I can honestly say I have learned something new every day I have served as a trial judge in my over 27 years. I have amazing opportunities to decide legal issues tailored to the unique factual scenarios of each case. In my daily judicial life, I preside over a wide range of cases from notorious high-profile cases to custody court cases charting the future for young children. I strive to make a difference in my community by implementing innovative collaborative community justice court programs.
Because I firmly believe in judicial education to solve issues within my community, I have earned my Ph.D., with a major in Judicial Studies, from the University of Nevada at Reno (UNR). In order to achieve my Ph.D., I had earned two Masters of Judicial Studies with majors in Trial Judges as well as Juvenile and Family Court Judges at UNR. My first thesis assisted in increasing minority participation on my juries by adding more jury source lists, and my second thesis concerned the value of economic aspects to the “one judge, one family” concept of managing family court cases. My Ph.D. dissertation involved the use of court-appointed experts in several states to aid judges in understanding the complexities of forensic scientific evidence in their gatekeeper roles.

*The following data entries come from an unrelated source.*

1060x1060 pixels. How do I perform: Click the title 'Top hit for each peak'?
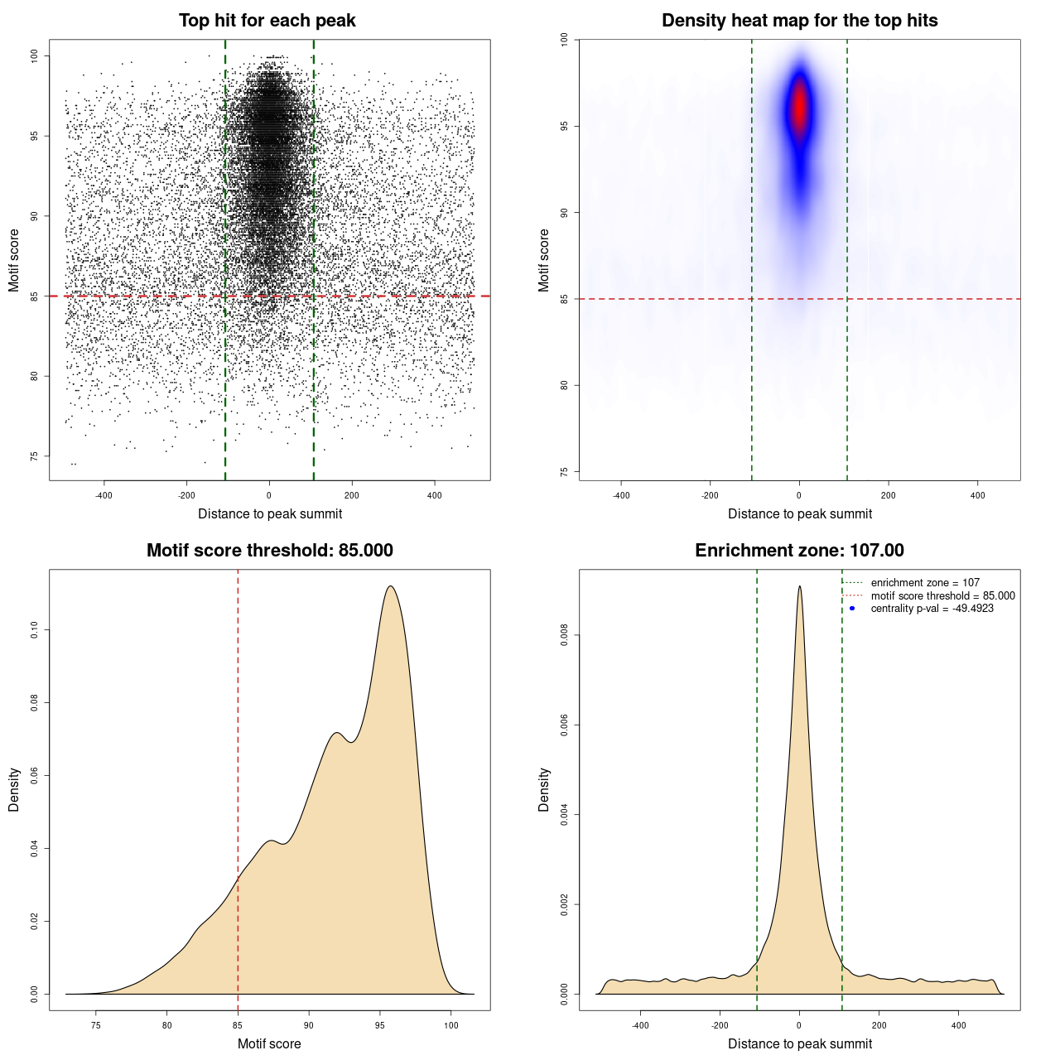(x=267, y=21)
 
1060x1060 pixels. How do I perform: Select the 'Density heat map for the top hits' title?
(x=799, y=21)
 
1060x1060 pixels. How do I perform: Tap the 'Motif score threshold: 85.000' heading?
(x=269, y=551)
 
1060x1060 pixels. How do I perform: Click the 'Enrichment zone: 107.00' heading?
(x=799, y=551)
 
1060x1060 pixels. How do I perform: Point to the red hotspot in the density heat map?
(x=799, y=108)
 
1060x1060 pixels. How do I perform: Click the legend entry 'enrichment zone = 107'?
(x=924, y=583)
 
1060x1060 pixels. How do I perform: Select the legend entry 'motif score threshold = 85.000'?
(x=942, y=595)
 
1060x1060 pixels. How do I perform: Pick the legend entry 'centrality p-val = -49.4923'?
(x=932, y=609)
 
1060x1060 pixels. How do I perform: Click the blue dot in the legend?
(x=852, y=609)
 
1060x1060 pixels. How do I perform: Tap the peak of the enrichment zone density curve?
(x=799, y=587)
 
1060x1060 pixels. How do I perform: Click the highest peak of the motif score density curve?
(x=390, y=587)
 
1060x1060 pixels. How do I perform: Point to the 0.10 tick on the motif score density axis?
(x=35, y=631)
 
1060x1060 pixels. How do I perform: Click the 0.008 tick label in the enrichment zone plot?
(x=565, y=635)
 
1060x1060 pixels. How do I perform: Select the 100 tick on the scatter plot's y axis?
(x=35, y=55)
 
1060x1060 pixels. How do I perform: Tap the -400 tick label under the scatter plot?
(x=104, y=495)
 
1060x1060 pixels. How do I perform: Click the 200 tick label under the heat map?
(x=888, y=495)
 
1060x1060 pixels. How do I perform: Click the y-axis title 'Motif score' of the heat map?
(x=544, y=260)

And a day in the life of a trial judge does not end with working on my assigned voluminous caseloads. At noon, at least four times a year, and many evenings, I am working within my community to facilitate task forces on pressing issues such as truancy and domestic violence, participating on nonprofit boards, teaching citizen lessons to students such as Girl Scouts and Boy Scouts, and lecturing on the rule of law to educate adult citizens about the role of the judiciary. I officiate at swearing-in ceremonies for newly elected officials and law enforcement personnel. I am also authorized to perform weddings and preside at naturalization (new citizens) court.
Although my days and evenings are long and hectic, and to avoid isolation, I network with other judges and lawyers statewide, nationally, and internationally to learn innovative ways to solve community issues. I attend lectures and work on committees of the American Bar Association/Judicial Division and other similar entities. As both a teacher and a student of the law, I have a very rewarding career and enjoy a life that indeed is never mundane. Bottom line—I “walk the walk” by following the rule of law to render justice for all.